A multi-talented, veteran businessman has set his sights on improving the health of Dominicans by enhancing the quality of food they consume.

Emanuel Richardson - chef, baker, bodybuilder, and international Reggae artiste - has been an entrepreneur for over 30 years and has worked in Dominica, St. Maarten, and Holland. His newest venture is 767 Exotic Rasta Bread in Portsmouth.

"When I returned here, due to COVID, I noticed the health issue was very high, and people were complaining about the bread having so much flour etc," he said. "So, I introduced healthy bread, which I knew from Holland. I take 90% of the available foods and 10% flour to give people bread to help with diet and nutrition."

Richardson, fondly called Mano or Eman, also explained his decision to travel the road of entrepreneurship.

"I have been working for myself since I was 21," he said. "I took the initiative to work for myself because I realized I was giving too much to different companies and not getting back what I was supposed to. I am talented and have a lot of gifts."

Among Mano's many ventures were a gym and restaurant in Portsmouth from 2000, which were destroyed during Hurricane Maria. And while in Holland, he worked in music and sports.
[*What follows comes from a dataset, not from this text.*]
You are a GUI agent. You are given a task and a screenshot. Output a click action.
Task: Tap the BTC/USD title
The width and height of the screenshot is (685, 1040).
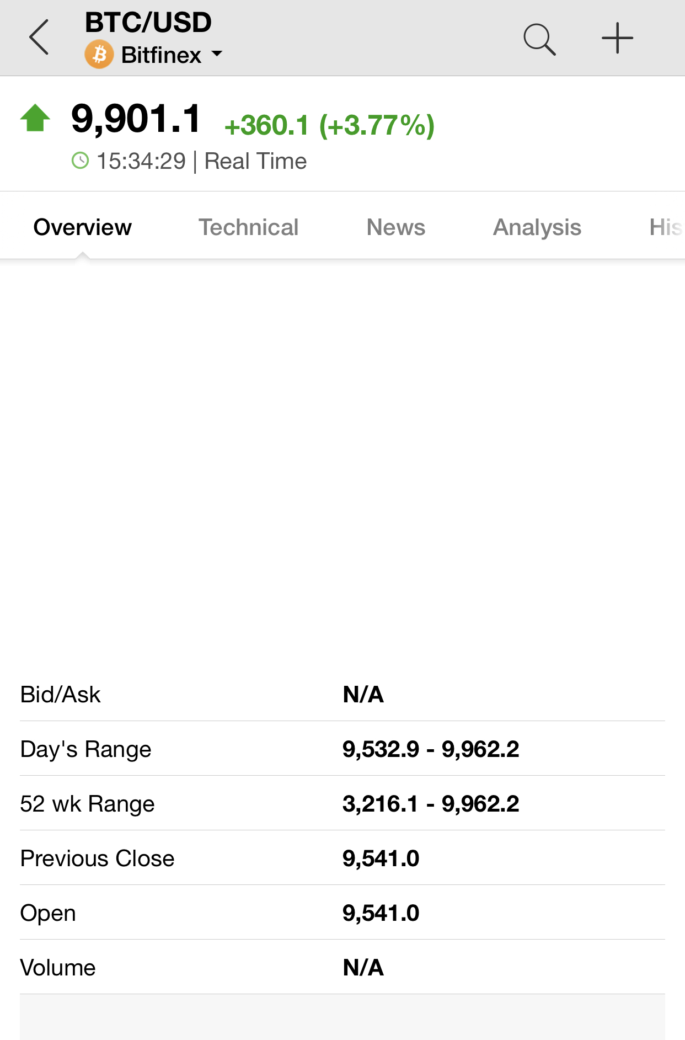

767 Exotic Rasta Bread produces bread of all types: seasoned turmeric, coconut, spinach, pumpkin, cocoy, yam, mango; you name it, they make it. Opened for a year and a half, Eman says the most challenging part of this job is the cost of goods.

"Working with wholesalers that sell the flour, sugar, etc., the pricing is ridiculous," he said. "There is no price control, so that is very challenging for someone who wants to start a business in Dominica."

Conversely, reactions from customers – many of whom are surprised such bread exists - have reassured Mano he is on the right track with his product.

"Hearing the feedback from older folks and kids. And the health factor because I also do lunch, dinner, fruit bowls, cakes, johnny cakes (bakes) and more. A lady once told me, 'I had your lunch, and all my belly pain of the past two days went away; what you put in the food so?' I replied, 'Just fresh, healthy food and love,'" he chuckled.

With approximately 33 years of entrepreneurship under his belt, Mano is brimming with suggestions on how to make self-employment more attractive to Dominicans.

"Firstly, we have to look at proper education concerning entrepreneurship," he said. "We need wholesalers who would be considerate to people who are just beginning the journey and assist them to grow. Also, financial institutions should be more lenient to the new "entrepreneurs because starting is not easy."

Richardson strongly advocates for increasing export, reducing imports, and promoting a wide variety of locally created products and services.

"We need more export and marketing," he said. "People want to export, but where is the market? There was an expo in Roseau recently. I was amazed to see the number of products we have in Dominica but with no factories; we are losing out on a lot. We should be exporting 95% and importing 5% of goods because we have it all. It is a cycle where we need government and the public to support local."

In that vein, Eman advises potential entrepreneurs, "Don't contemplate. You have something your mind is set on - even though there are challenges - go for it because it will get easier along the way."

Richardson remains committed to using his talents and foresight to benefit the island, region and the world. "I want to let everyone know what Dominica has to offer," he said." Also, I want to expand and grow; my goal is to increase the number of people I hire and teach skills; that is how I know I have hit the jackpot. I look forward to opening a factory where all these manufactured goods can be shipped out of Dominica."